So, he understands that “markets” are “good.” The language he uses is vaguely world-historical, even if the caveat is in the typical language of intervention. He also really likes…um, facts. In particular he’s concerned about the propensity market actors have to do dumb things (especially individual worker/consumers forced to navigate financial planning complexities, though of course there’s the trade off of the time and energy they’d need to get it “right”…). To the extent that he’s worried about those people, or people in general, it’s not in simply populist terms. It’s probably not a matter of a failure to keep “respecting the market”—he’s explicit on the point that current economic arrangements should repulse anyone with more than an ideological commitment to capitalism.
But where it gets interesting is the bit about the political realignment implied by his position on taxes—the driving of the wedge. It would be a breathlessly unnuanced exaggeration to characterize this as an effort to promote class consciousness. That said, it’s clearly an effort to promote class consciousness.

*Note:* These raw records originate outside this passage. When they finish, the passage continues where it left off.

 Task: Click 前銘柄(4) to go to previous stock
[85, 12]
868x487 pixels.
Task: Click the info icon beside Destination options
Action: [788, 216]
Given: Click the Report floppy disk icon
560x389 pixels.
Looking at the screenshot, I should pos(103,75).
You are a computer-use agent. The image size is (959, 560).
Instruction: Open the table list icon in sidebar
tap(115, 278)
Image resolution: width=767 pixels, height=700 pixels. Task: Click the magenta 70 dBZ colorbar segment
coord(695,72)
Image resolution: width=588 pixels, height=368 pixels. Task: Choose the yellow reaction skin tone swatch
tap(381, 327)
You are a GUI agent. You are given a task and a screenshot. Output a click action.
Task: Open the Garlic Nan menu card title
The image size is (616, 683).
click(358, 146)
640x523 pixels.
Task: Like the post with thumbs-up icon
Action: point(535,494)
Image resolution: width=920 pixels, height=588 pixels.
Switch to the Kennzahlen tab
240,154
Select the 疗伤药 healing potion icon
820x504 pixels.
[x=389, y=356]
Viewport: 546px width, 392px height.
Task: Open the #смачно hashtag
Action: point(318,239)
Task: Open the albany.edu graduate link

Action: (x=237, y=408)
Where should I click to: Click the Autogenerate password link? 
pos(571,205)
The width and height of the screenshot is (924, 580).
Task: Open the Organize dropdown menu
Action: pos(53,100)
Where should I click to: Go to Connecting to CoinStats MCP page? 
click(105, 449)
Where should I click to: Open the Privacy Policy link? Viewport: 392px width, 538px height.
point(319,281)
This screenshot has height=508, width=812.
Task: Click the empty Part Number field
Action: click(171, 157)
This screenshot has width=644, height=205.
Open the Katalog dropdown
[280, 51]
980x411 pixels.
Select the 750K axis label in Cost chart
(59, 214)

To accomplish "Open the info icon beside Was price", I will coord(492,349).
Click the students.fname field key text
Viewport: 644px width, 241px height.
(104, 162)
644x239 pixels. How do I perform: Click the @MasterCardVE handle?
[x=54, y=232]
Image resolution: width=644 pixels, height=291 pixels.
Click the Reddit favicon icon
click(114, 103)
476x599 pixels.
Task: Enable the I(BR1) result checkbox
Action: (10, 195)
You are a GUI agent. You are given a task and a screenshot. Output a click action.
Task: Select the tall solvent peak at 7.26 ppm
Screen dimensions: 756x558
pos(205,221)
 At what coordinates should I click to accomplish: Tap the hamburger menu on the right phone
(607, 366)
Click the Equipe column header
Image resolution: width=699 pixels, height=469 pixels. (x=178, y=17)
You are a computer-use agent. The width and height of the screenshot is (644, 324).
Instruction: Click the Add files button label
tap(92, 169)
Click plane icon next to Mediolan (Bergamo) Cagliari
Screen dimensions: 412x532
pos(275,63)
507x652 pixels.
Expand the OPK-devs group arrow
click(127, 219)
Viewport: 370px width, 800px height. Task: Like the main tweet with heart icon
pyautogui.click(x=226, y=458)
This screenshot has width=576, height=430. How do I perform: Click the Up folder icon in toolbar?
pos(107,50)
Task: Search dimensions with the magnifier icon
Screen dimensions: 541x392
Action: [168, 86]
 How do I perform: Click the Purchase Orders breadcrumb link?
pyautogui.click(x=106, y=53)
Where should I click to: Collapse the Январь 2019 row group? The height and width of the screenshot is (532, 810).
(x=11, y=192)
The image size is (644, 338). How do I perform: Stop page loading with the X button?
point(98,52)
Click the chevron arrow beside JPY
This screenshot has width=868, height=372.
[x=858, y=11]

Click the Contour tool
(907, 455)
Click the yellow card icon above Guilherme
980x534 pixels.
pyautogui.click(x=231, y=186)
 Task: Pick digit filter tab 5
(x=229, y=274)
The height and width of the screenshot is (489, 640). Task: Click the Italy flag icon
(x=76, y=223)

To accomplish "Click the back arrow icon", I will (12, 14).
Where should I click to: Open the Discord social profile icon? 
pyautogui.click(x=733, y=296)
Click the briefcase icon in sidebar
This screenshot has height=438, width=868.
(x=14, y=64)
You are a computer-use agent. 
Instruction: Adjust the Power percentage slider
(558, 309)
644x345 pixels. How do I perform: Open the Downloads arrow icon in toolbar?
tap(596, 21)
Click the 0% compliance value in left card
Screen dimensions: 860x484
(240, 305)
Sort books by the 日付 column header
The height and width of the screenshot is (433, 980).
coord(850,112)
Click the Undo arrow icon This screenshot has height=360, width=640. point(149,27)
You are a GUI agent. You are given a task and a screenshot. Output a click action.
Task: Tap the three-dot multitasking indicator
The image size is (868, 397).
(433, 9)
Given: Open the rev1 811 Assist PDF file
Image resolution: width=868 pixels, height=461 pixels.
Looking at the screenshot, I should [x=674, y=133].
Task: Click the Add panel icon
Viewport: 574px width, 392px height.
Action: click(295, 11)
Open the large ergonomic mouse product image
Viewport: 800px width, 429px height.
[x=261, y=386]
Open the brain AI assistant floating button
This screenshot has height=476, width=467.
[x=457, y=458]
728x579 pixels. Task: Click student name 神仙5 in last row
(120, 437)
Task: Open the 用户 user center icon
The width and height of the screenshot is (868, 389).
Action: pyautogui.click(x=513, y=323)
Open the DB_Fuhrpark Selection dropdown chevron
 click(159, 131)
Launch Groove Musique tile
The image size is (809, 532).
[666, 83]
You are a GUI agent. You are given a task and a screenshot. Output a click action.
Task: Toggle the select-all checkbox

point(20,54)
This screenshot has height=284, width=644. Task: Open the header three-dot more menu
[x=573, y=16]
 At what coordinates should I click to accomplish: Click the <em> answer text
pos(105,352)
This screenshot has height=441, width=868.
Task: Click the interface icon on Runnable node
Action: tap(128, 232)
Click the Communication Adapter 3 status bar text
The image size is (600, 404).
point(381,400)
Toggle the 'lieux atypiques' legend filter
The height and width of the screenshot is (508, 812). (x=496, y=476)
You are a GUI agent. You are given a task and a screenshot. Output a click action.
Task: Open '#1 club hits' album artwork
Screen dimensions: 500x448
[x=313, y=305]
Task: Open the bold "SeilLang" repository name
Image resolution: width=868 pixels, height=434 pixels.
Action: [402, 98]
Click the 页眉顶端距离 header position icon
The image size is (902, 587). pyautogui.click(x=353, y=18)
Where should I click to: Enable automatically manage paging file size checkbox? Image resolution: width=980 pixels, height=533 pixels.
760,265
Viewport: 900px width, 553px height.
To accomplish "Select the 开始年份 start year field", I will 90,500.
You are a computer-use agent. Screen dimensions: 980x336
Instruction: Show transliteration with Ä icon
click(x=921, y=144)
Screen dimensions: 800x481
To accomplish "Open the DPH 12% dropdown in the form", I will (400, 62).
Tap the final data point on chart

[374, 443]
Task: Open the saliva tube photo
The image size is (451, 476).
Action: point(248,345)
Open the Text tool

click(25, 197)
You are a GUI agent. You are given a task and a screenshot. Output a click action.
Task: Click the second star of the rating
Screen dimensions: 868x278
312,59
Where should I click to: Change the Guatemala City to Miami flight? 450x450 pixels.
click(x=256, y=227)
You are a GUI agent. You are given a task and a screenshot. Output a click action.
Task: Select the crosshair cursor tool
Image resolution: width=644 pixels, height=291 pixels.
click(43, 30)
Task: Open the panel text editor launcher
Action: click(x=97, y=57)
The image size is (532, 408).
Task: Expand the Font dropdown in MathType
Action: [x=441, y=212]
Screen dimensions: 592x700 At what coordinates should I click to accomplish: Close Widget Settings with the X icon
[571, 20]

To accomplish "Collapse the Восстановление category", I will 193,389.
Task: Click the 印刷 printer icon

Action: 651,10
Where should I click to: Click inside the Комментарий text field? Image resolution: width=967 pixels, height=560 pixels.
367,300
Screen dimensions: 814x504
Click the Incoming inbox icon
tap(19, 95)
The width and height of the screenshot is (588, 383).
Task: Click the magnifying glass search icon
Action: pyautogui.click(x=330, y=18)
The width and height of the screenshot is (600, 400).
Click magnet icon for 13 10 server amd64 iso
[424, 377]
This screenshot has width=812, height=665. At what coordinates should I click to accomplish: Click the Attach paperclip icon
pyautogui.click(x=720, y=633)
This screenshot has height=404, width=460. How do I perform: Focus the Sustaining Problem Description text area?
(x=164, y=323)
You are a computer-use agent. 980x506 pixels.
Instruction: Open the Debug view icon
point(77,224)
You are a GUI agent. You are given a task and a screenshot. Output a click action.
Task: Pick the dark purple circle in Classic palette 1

At least, it is to the same extent to which What’s the Matter with Kansas? Is about ideology. Frank argued (among other things) that the GOP used social issues to “trick” folks into voting against their economic interest. Especially because the consensus on a lot of those issues has shifted in the past quarter century, Obama wants to undo that arrangement.
What’s most interesting though isn’t the social issues vs. economic interests version of this story. The low taxes, less government ethos that the republicans rely on draws a lot of its appeal from non-economic value judgements: “People should have to work, not get free handouts. What is this communism? They’ll just spend those taxes on silly government programs. Free enterprise is what makes this country great!” etc.
Obama isn’t directly refuting this. He’s all for markets. After all, it’s private sector growth that ultimately finances government. State spending should be about making the economy work better. If that means some bureaucracy because people are too stupid to handle their own affairs, so be it. If there needs to be redistribution for everyone to be productive, that’s just how it is.
When asked for an economic ideology, he apparently just calls himself a pragmatist. But he’s an economic pragmatist with a special attention towards epirical observation and historical lessons. In other words, a Marxist.